Your support for our advertisers helps cover the cost of hosting, research, and maintenance of this document

Formatting Information — An introduction to typesetting with LATEX

Chapter 8: Compatibility

Section 8.1: Converting into LATEX

In this section…

  1. Getting LATEX out of XML

Before looking at one-way systems, see the earlier note about Pandoc.

There are several systems which will save their text in LATEX format. The best known is probably LYX, which is a wordprocessor-like interface to LATEX (not quite WYSIWYG, more What You See Is What You Mean). Both AbiWord (Linux and Windows) and Kword (Linux) have a very good Save As... LATEX output, and OpenOffice (all platforms) has a LATEX plugin, so they can be used to open Microsoft Word documents as well as their own format, and convert them to LATEX. Several maths packages like the EuroMath editor, and the Mathematica and Maple analysis packages, can also save material in LATEX format.

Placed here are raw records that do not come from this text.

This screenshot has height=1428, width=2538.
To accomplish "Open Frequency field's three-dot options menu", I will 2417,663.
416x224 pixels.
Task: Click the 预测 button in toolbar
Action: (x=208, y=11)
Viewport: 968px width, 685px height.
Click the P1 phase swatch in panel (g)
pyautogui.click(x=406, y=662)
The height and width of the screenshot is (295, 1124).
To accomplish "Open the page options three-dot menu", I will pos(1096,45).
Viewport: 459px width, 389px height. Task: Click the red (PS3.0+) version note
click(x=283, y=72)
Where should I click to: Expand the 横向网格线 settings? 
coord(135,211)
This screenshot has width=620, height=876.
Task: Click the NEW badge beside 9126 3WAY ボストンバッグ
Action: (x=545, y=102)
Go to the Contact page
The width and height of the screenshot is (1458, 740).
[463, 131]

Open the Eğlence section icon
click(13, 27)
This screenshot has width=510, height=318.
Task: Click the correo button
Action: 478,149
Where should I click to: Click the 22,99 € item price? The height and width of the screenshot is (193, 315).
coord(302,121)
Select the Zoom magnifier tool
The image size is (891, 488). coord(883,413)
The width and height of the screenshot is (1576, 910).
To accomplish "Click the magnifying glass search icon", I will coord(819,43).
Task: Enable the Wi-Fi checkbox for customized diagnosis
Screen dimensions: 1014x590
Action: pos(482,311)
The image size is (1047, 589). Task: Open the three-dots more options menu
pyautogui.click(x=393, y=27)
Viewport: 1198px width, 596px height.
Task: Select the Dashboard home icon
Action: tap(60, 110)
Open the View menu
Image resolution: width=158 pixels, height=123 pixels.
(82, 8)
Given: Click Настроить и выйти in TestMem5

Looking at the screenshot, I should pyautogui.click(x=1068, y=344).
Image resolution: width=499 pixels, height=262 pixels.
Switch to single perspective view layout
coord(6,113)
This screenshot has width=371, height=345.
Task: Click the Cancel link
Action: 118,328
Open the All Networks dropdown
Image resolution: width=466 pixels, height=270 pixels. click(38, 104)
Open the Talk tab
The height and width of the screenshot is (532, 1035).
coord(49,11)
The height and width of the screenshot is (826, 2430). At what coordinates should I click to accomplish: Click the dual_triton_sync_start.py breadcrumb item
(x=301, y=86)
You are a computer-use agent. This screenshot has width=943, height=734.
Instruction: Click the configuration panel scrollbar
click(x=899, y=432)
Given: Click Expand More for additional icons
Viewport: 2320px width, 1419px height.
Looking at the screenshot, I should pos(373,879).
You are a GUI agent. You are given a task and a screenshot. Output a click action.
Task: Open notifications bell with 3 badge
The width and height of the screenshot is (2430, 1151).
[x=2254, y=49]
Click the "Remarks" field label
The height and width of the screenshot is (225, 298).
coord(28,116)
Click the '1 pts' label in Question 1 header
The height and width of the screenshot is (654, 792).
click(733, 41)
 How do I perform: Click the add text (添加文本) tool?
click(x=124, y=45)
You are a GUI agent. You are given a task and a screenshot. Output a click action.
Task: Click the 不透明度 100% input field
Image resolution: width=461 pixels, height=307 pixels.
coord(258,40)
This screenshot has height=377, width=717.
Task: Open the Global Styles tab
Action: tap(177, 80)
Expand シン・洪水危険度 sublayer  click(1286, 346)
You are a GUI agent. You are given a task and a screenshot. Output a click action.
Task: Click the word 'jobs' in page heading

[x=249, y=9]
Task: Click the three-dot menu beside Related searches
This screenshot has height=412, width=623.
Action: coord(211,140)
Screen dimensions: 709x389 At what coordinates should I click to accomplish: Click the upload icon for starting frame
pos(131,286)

In general, most other wordprocessors and DTP systems either don’t have the level of internal markup sophistication needed to create a LATEX file, or they lack a suitable filter to enable them to output what they do have. Often they are incapable of outputting any kind of structured document, because they only store what the text looks like, not why it’s there or what role it fulfils. There are two ways out of this:

  • Use the FileSave As... menu item to save the wordprocessor file as HTML, rationalise the HTML using Dave Raggett’s HTML Tidy, and convert the resulting XHTML file to LATEX with any of the standard XML tools (see below).

  • Get the files into Word or ODF format, and write a transformation in XSLT to convert the internal XML into LATEX. This is by far the most robust way to do it, but the quality of most wordprocessing files is poor when it comes to identifying which bits do what, which is what LATEX needs, so some guesswork or heuristics may be needed.

If you have large numbers of obsolete Word .doc files (too many to open and save as .docx), you can try to use a specialist conversion tool like EBT’s DynaTag (supposedly available from Enigma, if you can persuade them they have a copy to sell you; or you may still be able to get it from Red Bridge Interactive in Providence, RI). It’s old and expensive and they don’t advertise it, but for GUI-driven bulk conversion of consistently-marked Word (.doc, not .docx) files into usable XML it beats everything else hands down. But whatever system you use, the Word files MUST be consistent, though, and MUST use Named Styles from a stylesheet (template), otherwise no system on earth is going to be able to guess what they mean.

There is of course a fourth way, suitable for large volumes only: send it off to the Pacific Rim to be scanned or retyped into XML or LATEX. There are hundreds of companies from India to Polynesia who do this at high speed and low cost with very high accuracy. It sounds crazy when the document is already in electronic form, but it’s a good example of the problem of low quality of wordprocessor markup that this solution exists at all.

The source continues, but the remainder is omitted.